> _Task instructions_
Of the entries below, return only those lines from the line with "This screenshot has height=779, width=1274." to the line with "Given: Click the 統率 label atop radar chart", exactly, both included.

> _The records_
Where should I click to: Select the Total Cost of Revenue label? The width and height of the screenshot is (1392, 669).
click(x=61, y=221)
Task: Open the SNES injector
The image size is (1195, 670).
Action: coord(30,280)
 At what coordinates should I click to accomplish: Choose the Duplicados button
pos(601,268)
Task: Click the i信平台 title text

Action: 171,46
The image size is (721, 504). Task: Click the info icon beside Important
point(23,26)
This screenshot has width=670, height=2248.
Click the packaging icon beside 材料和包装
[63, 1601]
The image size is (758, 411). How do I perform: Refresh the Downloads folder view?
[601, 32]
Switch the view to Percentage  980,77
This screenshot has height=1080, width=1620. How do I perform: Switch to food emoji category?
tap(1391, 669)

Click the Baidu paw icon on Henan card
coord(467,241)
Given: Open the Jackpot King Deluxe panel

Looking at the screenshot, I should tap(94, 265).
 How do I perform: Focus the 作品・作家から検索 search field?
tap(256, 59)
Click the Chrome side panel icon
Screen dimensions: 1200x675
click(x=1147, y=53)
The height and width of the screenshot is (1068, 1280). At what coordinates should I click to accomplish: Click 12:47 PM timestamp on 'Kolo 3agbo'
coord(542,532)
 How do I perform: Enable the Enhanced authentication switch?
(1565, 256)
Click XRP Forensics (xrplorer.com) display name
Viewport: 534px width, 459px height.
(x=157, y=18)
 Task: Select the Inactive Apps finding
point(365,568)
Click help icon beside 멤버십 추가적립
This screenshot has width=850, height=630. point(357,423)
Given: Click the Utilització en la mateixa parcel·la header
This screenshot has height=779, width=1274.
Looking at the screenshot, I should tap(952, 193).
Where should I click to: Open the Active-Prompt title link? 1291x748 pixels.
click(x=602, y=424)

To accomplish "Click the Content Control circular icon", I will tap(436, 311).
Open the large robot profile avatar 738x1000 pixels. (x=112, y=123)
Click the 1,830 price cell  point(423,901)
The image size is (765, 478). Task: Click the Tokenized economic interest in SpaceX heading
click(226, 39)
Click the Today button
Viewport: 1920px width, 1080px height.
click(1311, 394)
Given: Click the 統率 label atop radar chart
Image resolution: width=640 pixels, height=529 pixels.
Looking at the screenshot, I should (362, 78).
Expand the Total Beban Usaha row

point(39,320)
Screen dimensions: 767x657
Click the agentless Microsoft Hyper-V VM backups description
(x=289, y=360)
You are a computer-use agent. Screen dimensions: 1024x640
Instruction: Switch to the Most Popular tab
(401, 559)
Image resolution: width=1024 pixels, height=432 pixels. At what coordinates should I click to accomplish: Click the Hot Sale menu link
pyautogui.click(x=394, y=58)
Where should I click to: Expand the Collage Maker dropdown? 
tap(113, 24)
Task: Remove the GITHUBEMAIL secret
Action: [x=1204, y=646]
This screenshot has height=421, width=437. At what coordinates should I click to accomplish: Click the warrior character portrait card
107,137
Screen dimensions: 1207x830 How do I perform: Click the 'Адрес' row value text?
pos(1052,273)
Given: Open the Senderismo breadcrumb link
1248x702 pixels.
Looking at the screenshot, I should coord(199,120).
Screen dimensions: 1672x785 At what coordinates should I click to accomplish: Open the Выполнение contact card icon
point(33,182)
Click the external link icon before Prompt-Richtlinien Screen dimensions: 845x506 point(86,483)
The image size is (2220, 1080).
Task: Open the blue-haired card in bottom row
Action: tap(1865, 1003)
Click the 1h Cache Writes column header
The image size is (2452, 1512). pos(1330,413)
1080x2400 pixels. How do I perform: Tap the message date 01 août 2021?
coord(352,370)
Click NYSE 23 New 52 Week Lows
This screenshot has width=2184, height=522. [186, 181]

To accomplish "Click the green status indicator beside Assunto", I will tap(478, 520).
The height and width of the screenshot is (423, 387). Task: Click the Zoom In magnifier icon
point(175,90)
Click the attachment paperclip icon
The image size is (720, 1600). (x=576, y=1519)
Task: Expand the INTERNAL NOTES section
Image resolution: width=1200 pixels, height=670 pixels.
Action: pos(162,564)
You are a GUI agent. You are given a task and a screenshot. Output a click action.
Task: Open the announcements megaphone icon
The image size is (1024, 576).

> _Written reply_
This screenshot has height=779, width=1274.
Looking at the screenshot, I should tap(952, 193).
Where should I click to: Open the Active-Prompt title link? 1291x748 pixels.
click(x=602, y=424)

To accomplish "Click the Content Control circular icon", I will tap(436, 311).
Open the large robot profile avatar 738x1000 pixels. (x=112, y=123)
Click the 1,830 price cell  point(423,901)
The image size is (765, 478). Task: Click the Tokenized economic interest in SpaceX heading
click(226, 39)
Click the Today button
Viewport: 1920px width, 1080px height.
click(1311, 394)
Given: Click the 統率 label atop radar chart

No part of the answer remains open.